Record excerpts -
====
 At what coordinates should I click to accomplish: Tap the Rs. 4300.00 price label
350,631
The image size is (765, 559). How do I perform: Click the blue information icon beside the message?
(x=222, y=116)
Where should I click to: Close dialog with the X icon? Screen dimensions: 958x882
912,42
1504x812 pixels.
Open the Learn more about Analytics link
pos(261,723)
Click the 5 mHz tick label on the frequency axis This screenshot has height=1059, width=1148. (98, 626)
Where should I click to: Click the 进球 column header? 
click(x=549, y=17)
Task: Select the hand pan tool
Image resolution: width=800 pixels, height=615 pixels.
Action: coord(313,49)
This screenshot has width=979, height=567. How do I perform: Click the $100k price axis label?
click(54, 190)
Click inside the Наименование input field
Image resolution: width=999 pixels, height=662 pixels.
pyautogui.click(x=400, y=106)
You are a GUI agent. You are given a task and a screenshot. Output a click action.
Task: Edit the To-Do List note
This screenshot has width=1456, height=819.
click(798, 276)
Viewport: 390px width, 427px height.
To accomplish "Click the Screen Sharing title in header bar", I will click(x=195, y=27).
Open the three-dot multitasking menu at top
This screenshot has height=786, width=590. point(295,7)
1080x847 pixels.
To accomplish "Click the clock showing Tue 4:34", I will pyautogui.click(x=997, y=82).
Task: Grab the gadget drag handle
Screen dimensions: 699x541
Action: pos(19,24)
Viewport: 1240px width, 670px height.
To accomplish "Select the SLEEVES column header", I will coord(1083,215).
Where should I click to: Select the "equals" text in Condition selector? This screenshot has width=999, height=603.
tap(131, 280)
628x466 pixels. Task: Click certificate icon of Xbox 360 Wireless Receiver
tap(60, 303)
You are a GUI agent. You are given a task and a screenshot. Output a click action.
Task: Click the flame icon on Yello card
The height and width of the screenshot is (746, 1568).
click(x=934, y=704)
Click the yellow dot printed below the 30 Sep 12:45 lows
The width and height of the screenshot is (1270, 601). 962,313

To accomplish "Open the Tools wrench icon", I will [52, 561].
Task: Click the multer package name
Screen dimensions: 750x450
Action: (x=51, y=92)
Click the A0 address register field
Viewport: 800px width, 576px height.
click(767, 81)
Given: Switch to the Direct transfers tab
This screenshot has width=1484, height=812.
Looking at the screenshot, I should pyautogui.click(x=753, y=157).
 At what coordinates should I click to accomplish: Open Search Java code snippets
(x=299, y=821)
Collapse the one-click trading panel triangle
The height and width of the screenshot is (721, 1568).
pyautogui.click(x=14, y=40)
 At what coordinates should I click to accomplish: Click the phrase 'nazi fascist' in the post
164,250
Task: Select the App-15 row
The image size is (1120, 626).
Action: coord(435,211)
====
Goal of the exercise - Change "column header" to "column title" in the stretch from the line containing "1504x812 pixels." through the line containing "Action: coord(313,49)", and give only those lines with nothing else altered.

Expected output -
1504x812 pixels.
Open the Learn more about Analytics link
pos(261,723)
Click the 5 mHz tick label on the frequency axis This screenshot has height=1059, width=1148. (98, 626)
Where should I click to: Click the 进球 column title? 
click(x=549, y=17)
Task: Select the hand pan tool
Image resolution: width=800 pixels, height=615 pixels.
Action: coord(313,49)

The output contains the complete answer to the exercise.